Questa premessa per dire che se avessi voluto ingannare la fiducia di Don Gaetano Manzi sarebbe bastato non consegnargli in anteprima il testo del mio saluto a Benito Di Fazio. Invece, alla sua richiesta di poter leggere preventivamente il testo non ho opposto alcuna obiezione. E quando, alcuni minuti dopo, mi ha chiesto di togliere dal discorso la parte che riguardava la vita politica di Benito, gli ho opposto con molta cortesia il mio rifiuto. Di fronte alla sua insistenza l’ho tranquillizzato dicendogli che non avrei letto l’intervento in chiesa e che, semmai, avrei concordato con la famiglia di leggerlo all’uscita dalla chiesa.
Nel frattempo sono accadute cose che hanno modificato la situazione. Innanzitutto la famiglia mi ha fatto sapere che era suo desiderio che la commemorazione fosse fatta all’interno della chiesa, aggiungendo l’esplicita richiesta di invitare il pubblico a non applaudire né durante la lettura del saluto né dopo, ma di far seguire al discorso un minuto di silenzio e di raccoglimento. Richiesta che infatti ho esplicitato all’inizio del mio intervento. Ma non è tutto. A mano a mano che si diffondeva la notizia che il sacerdote aveva opposto obiezioni alla lettura del testo montava tra molti una reazione che diventava difficile da gestire e che andava a tutti i costi evitata, soprattutto per rispetto al dolore dei parenti.

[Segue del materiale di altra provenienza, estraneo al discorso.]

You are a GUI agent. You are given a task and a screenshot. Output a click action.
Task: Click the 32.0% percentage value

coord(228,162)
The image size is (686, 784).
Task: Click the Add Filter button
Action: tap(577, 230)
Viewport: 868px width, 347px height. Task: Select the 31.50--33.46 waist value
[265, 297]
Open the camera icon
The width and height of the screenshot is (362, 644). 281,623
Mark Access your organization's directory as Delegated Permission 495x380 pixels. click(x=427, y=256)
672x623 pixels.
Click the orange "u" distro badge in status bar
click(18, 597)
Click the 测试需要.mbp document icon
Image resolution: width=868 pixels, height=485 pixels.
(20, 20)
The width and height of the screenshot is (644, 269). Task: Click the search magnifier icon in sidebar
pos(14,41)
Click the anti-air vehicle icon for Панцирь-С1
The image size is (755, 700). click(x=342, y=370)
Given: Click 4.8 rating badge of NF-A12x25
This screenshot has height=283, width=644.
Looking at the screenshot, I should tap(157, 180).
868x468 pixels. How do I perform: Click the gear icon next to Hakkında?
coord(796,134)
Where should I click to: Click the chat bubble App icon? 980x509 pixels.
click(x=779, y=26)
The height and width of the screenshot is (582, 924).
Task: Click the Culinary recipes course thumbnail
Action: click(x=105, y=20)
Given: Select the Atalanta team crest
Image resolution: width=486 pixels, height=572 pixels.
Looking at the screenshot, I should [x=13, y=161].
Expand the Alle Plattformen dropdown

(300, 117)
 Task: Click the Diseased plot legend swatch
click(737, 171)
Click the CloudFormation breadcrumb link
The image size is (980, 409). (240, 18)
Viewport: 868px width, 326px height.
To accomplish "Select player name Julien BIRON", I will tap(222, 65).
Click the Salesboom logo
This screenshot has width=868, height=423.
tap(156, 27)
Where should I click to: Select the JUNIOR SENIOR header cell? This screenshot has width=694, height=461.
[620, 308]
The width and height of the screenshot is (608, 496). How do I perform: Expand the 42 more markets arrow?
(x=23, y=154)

Alcuni avevano minacciato di salire sull’altare e prendere la parola, con o senza microfono, altri avevano proposto di scandire a voce alta la richiesta del discorso e c’è stato chi si è impossessato del testo per andarlo a leggere di forza. E’ stato a questo punto che, dopo il momento liturgico della comunione, ho avvicinato l’assistente del parroco per chiedergli di riferire a Don Gaetano che si era creata una situazione di tensione e che era opportuno che io pronunciassi il mio discorso. Subito dopo il sacerdote mi ha invitato a prendere la parola. Peraltro, anche se avessi voluto eliminare qualche passaggio presente nel testo, la tempistica degli eventi non me lo avrebbe consentito. Il resto è cosa ormai risaputa.